Sorry to hear about your service experience though.


----------



## clanger (Jan 27, 2009)

Better describe 'failed to chamber'. Was the round stipped from the mag and stuck somehow or did the bolt lock open and not go fwd or...? How did you correct it to keep firing? 

And what ammo were you using? Most of these newer semi-auto .22LR guns require/suggest High Velocity rounds for propper cycling. 

Have you searched the maker's sites for service instruction downloads and such? Same can assist with t/d and cleaning. 

Sorry bout the issues.... C/S can make or break a present and future deal. Used or new.


----------



## DevilsJohnson (Oct 21, 2007)

Buckmark just like any new weapon should be cleaned and re lubed before 1st use. Also depending on the ammo a quick spray in the slide when it's locked back will do wonders.me ammo gets a lot of dirt in the action and that will get them a little squirrely.
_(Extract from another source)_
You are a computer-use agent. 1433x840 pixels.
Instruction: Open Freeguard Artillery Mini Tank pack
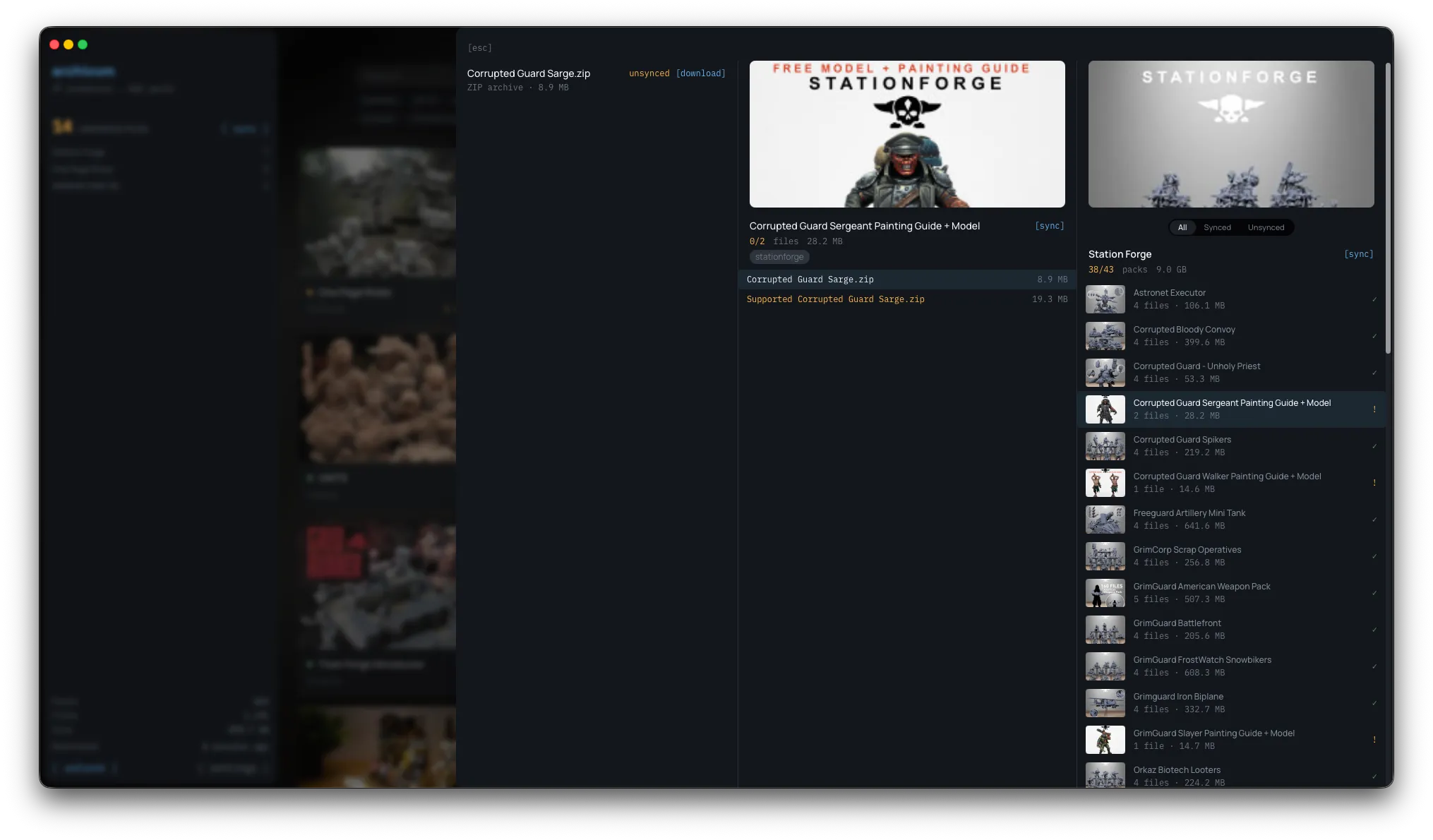[1189, 520]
I usually have a can of Rem-Oil in my range bag and will give mine a shot after every 100 rounds. It's not the bore that gets the crap in it it's the slide. And a lot of that bulk ammo is not really very clean . That's why you can get 50-550 rounds for less than you can a 50 round box of god target ammo. It's not enough a problem to make me want to go out and spend hi-dollar for the super good stuff but I do take the rem-oil with me because I know whats going to happen if I don't:smt033

The Buckmark is a fantastic pistol. I personally like it much better than the Sig and I am a Sig fan. I just think I get a better value with the Buckmark. They have some of the best triggers out of the box of any 22 pistol I've had to date. Including the Mosquito and the Mark II-II.


----------



## twomode (Jun 7, 2009)

What actually happened is the previous round fired, the slide cycled but would not fire again. Open the slide, no roung chambered, still rounds in the mag.

I know we should have cleaned the gun prior to firing, at minimum added a little lube so I'm properly admonished, it will not happen again. I also think cheap (Federal brand) ammo, instead of a higher quality or more precision made ammo might change things. I'll update after this weekend. 

Once again thanks for the help. DevilsJohnson, it IS one nice little piece. Good looking too!


----------



## zhurdan (Mar 21, 2008)

What you are describing is a result of a few possibilites:

1. Not cleaning it and the slide not moving freely (this was covered)
2. Underpowered ammo.
3. The need for the pistol to be broken in a bit.
4. Improper grip (yes it can happen on a little .22LR even.

As has been recommended... clean it, lube it, shoot it with a couple different brands of ammo. Report back.


----------



## YODA308 (Jun 11, 2009)

you every right to be upset thats no way for shooters,let alone a vendor to act ,we should ALL be trying everything we can to further peoples interest in shooting sports


----------